A síndrome da exaustão ou do esgotamento profissional já atinge 30% dos brasileiros
26/01/2017 / POR CAROL CASTRO, EDIÇÃO DE GIULIANA DE TOLEDO
Gabriela* se levantou, com muito esforço, e preparou um café da manhã dos campeões: suco misturado com vodca. Nem ela acreditou na cena, mas foi a única saída que encontrou para encarar o peso de mais um dia inteiro no escritório.
A assistente de marketing promocional não suportava a rotina profissional havia meses. Trabalhava 14 horas, das 8h às 22h, e eventualmente passava sábados e domingos em eventos promovidos pela empresa. Acordava trabalho, respirava trabalho e dormia trabalho.
Aos 33 anos, tinha crises de labirintite e não passava um dia sem cair no choro. Quando terminou de tomar o suco batizado com álcool, enviou uma mensagem para seu psiquiatra. Foi a gota d’água: “Gabriela, você precisa parar agora. Venha para o consultório que vou prescrever uma licença de um mês. Chega”, respondeu o médico.
Em outro canto do país, no começo de 2015, Helloá Regina ouviu o despertador e se preparou para começar mais um dia de trabalho. Juntou todas as forças para levantar da cama, mas não conseguiu. O corpo não respondia.
Aprovada em um concurso da prefeitura de uma capital, a jovem de 23 anos passava nove horas diárias trabalhando. Em seguida, emendava outro turno na faculdade para concluir o curso de Administração Pública. Mas nem lá parava de pensar nos abacaxis que precisava descascar no trabalho: nos prazos a serem cumpridos, nas constantes ameaças de ser exonerada, na culpa por não dar conta dos pepinos.
Sentia dor de cabeça, perdia o sono, mal conseguia assistir às aulas. Até que o corpo tomou por ela a decisão: era hora de se afastar do trabalho.
Helloá e Gabriela sucumbiram ao cansaço e à pressão do ambiente de trabalho. Viraram parte das estatísticas: 30% dos mais de 100 milhões de trabalhadores brasileiros sofrem com a síndrome de burnout (ou síndrome do esgotamento profissional), segundo estimativa da International Stress Management Association (Isma).
A proporção é semelhante à do Reino Unido, onde um a cada três habitantes (mais de 20 milhões de pessoas) enfrenta o problema. Mesmo na Alemanha, conhecida por ter carga horária reduzida entre os países desenvolvidos, 2,7 milhões de pessoas — 8% da força de trabalho — apresentam sinais de burnout.
É um problema mundial, que, segundo especialistas, aumenta a cada ano e causa danos à saúde e à economia.
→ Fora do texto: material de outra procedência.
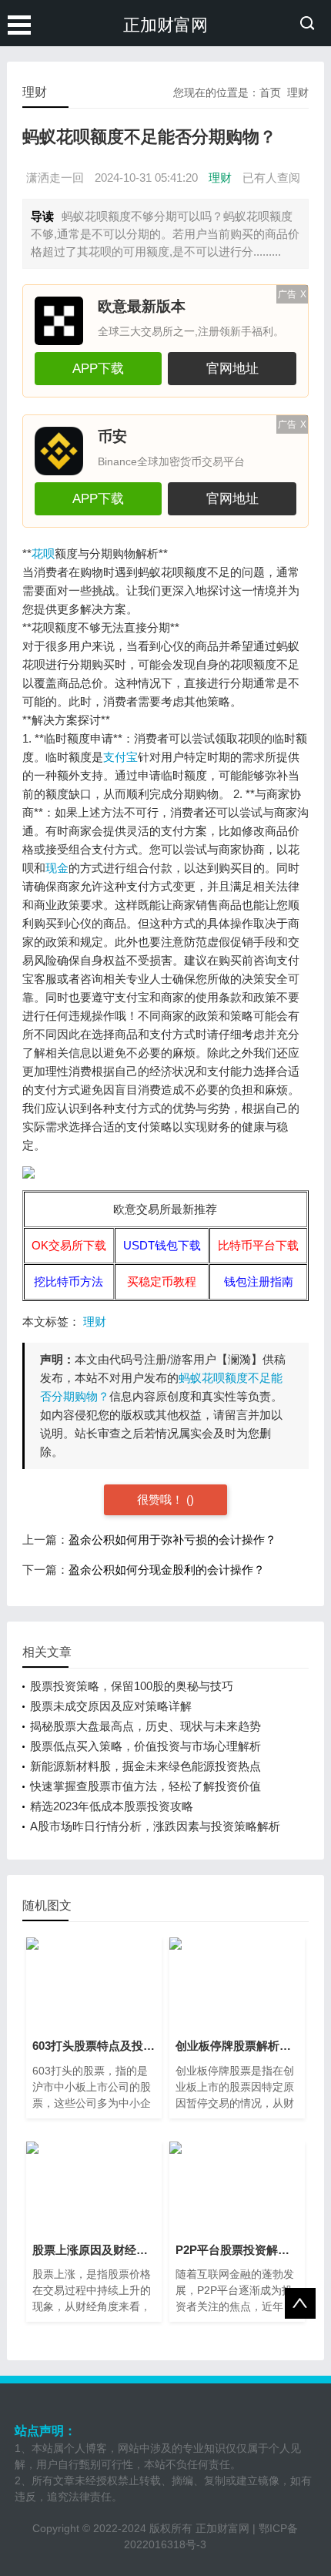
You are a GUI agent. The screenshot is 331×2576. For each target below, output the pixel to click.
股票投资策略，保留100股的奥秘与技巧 (131, 1685)
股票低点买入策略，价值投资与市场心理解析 (145, 1746)
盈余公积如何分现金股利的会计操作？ (167, 1569)
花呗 (43, 553)
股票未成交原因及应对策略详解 (111, 1705)
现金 (57, 867)
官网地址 (232, 368)
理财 (298, 92)
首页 (270, 92)
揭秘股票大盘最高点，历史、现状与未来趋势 (145, 1725)
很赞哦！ (161, 1499)
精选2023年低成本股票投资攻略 (111, 1806)
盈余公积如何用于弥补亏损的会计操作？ (172, 1539)
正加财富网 (165, 25)
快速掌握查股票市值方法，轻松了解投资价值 (145, 1786)
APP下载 (98, 368)
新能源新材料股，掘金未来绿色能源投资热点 (145, 1766)
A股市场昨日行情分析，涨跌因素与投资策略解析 (155, 1826)
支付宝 (120, 756)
No Brasil, a falta de produtividade causada pela exaustão gera prejuízo de 3,5% do nosso PIB (Produto Interno Bruto), conforme cálculos feitos pela Isma em 2010.
Esses milhões de pessoas não conseguem relaxar. Não há feriado ou férias que consigam repor todas as energias sugadas pelo expediente.
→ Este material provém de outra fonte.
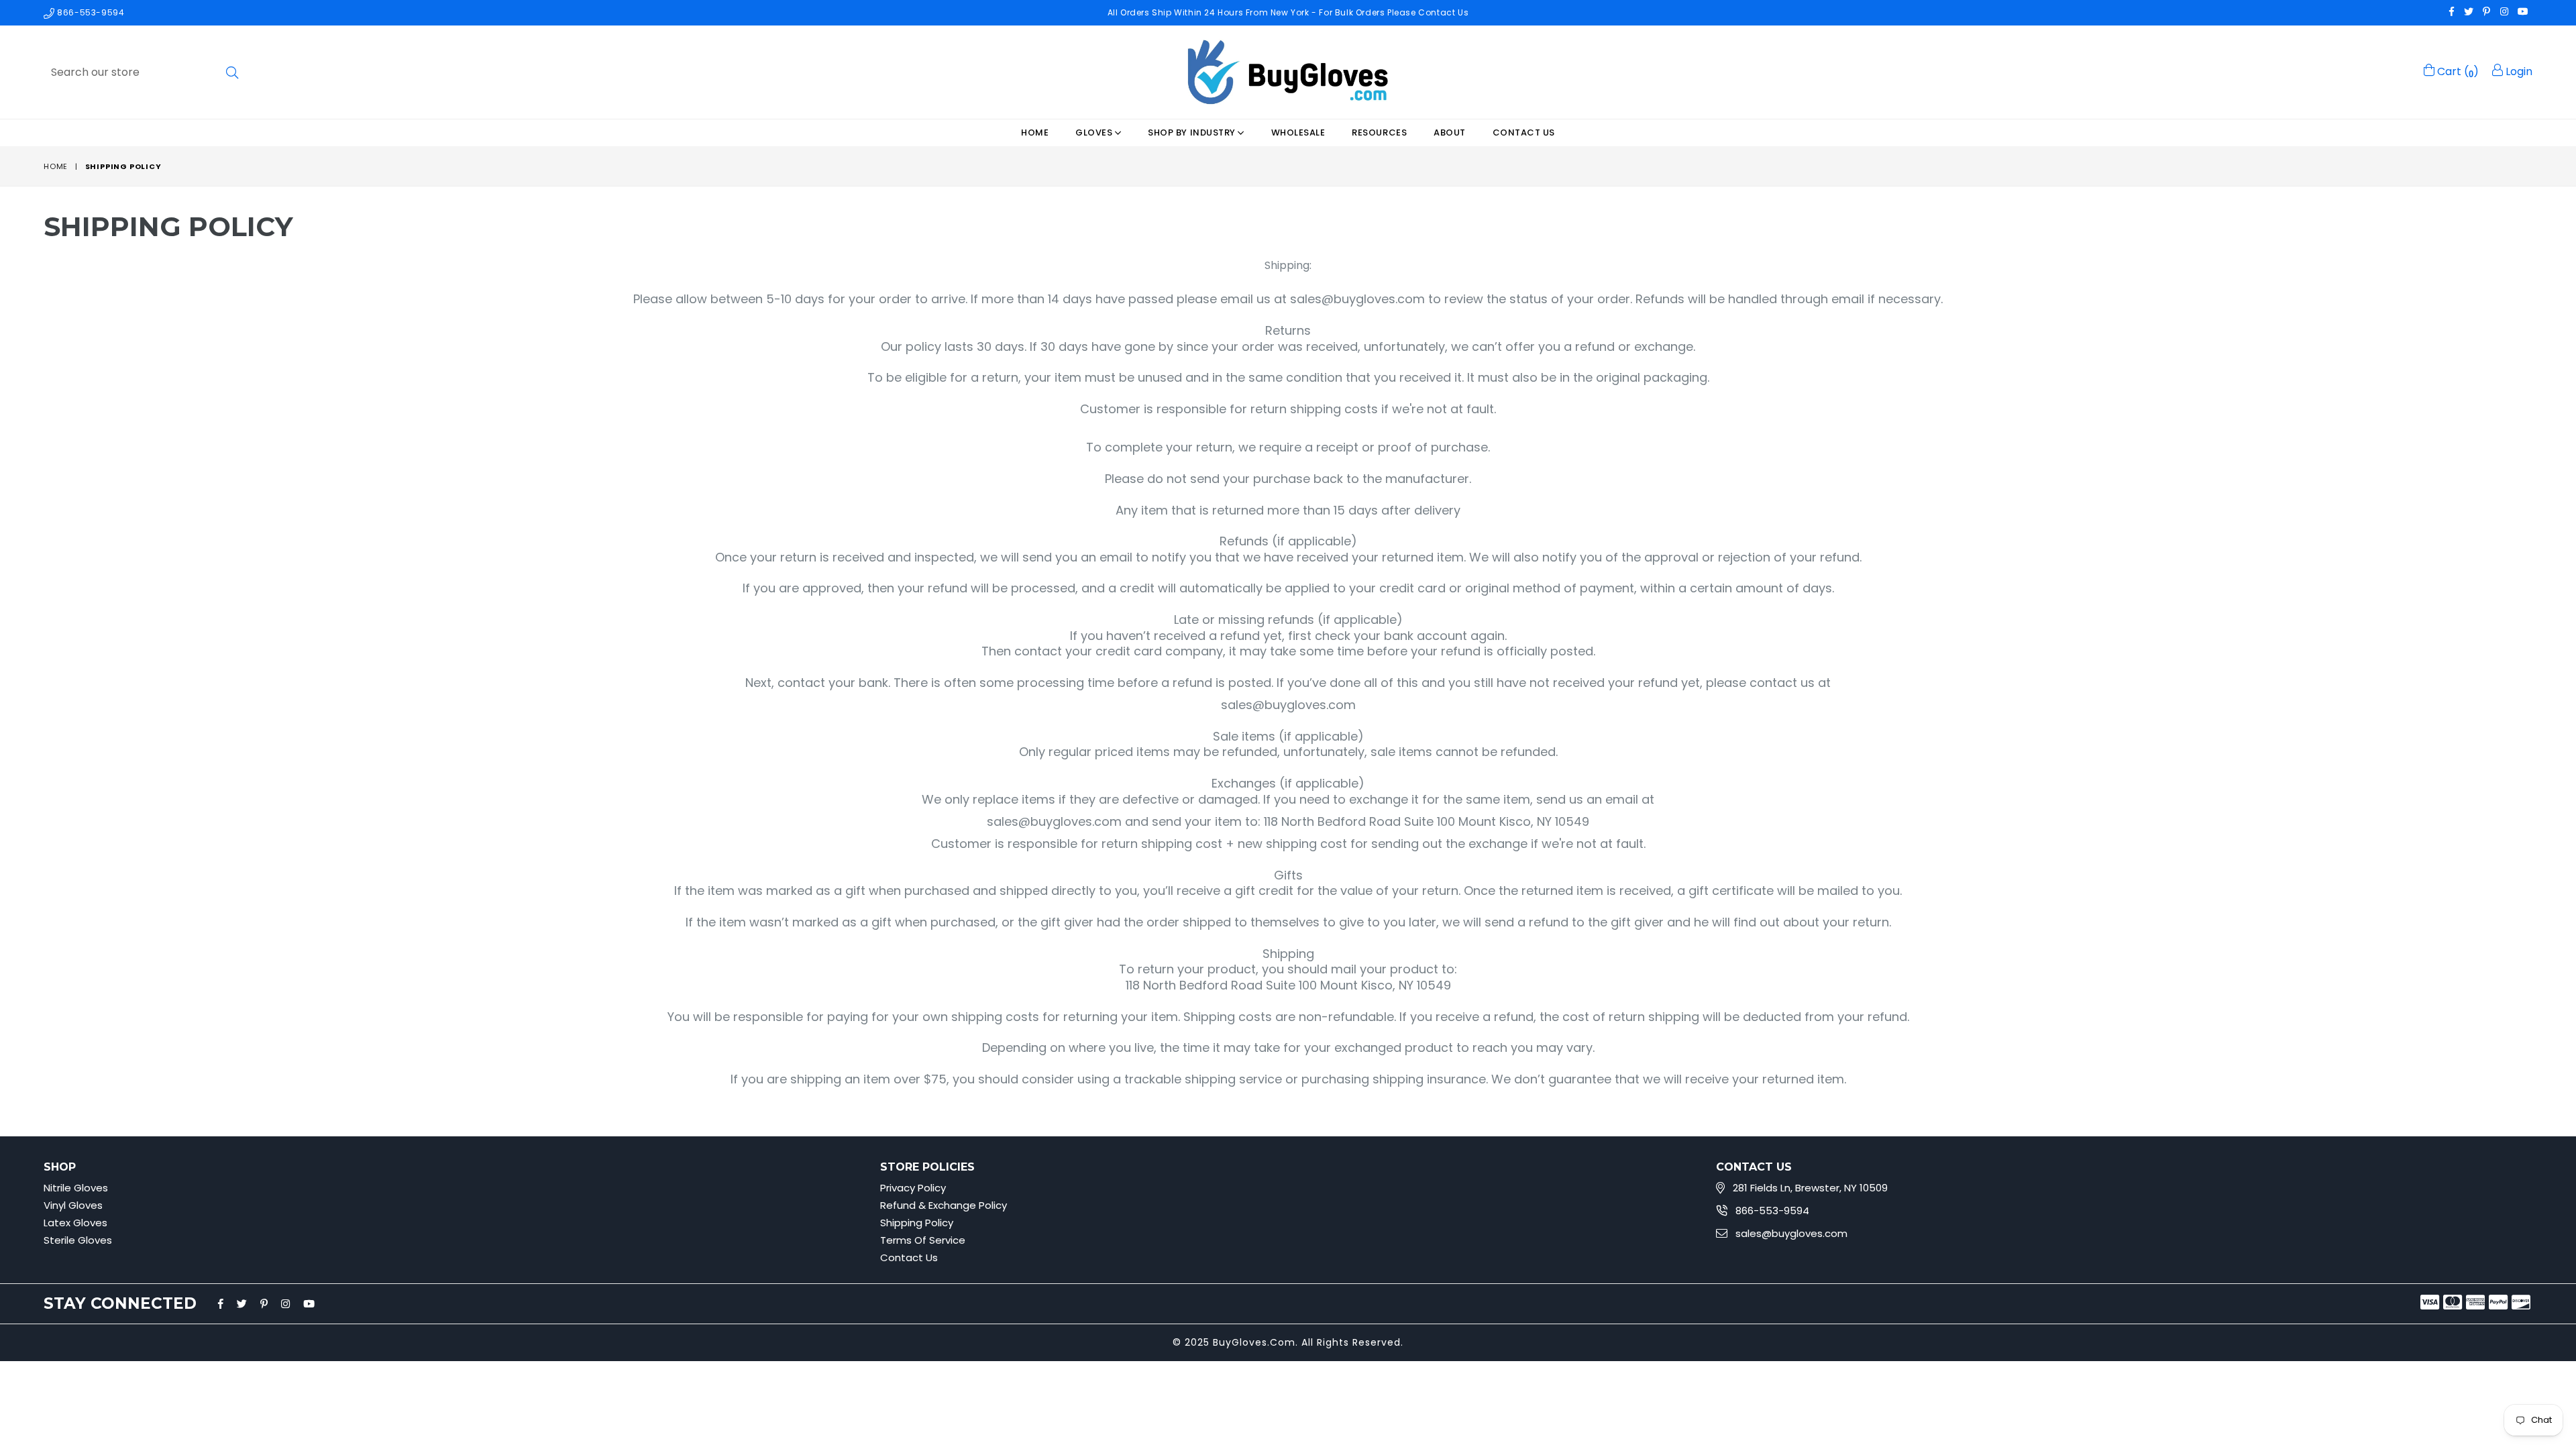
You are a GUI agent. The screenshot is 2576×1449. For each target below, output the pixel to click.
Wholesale (1298, 132)
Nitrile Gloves (76, 1188)
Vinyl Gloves (73, 1205)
“É o nível mais devastador do estresse, é uma exaustão que não passa nunca, e a pessoa não consegue se adaptar a uma situação nova”, explica a psicóloga Ana Maria Rossi, presidente da Isma no Brasil. “Não é um cansaço comum. É uma doença mesmo, como um fogo descontrolado”, completa ela.
Imagine seu pior dia no trabalho: às 19h seu chefe exigiu um relatório extenso e complexo para a manhã do dia seguinte. Com o tempo apertado, o trabalho não saiu tão bom assim. E ele, claro, não gostou do resultado. Você está cansado e sente que seu empenho não valeu a pena. Bate aquela insegurança e você se pergunta quanto tempo levará até que o RH o chame para conversar sobre a sua demissão.
Seu corpo entra em alerta, um estágio inicial e natural de estresse — aquela reação biológica que prepara o organismo para correr ou lutar. A maioria das pessoas supera a crítica, sai para reclamar com os amigos e esquece o dia ruim. Ou parte em busca de outro emprego. Mas nem todo mundo consegue agir assim.
“Pessoas que estão de saco cheio do trabalho ficam loucas pelo fim do expediente. Aí saem com os amigos, vão ao cinema. Mas alguns, por mais que odeiem o trabalho, não conseguem se desligar dele, só pensam nisso. Chegam em casa mortos e não fazem mais nada”, explica o psiquiatra Emmanuel Kanter.
É como se, para essas pessoas, todos os dias, inclusive os fins de semana, fossem repletos de medo e de uma sensação de incompetência e impotência. O corpo nunca desliga o sinal de alerta. E, uma hora ou outra, mostra os sinais de exaustão, que, se agravados, podem ser até fatais.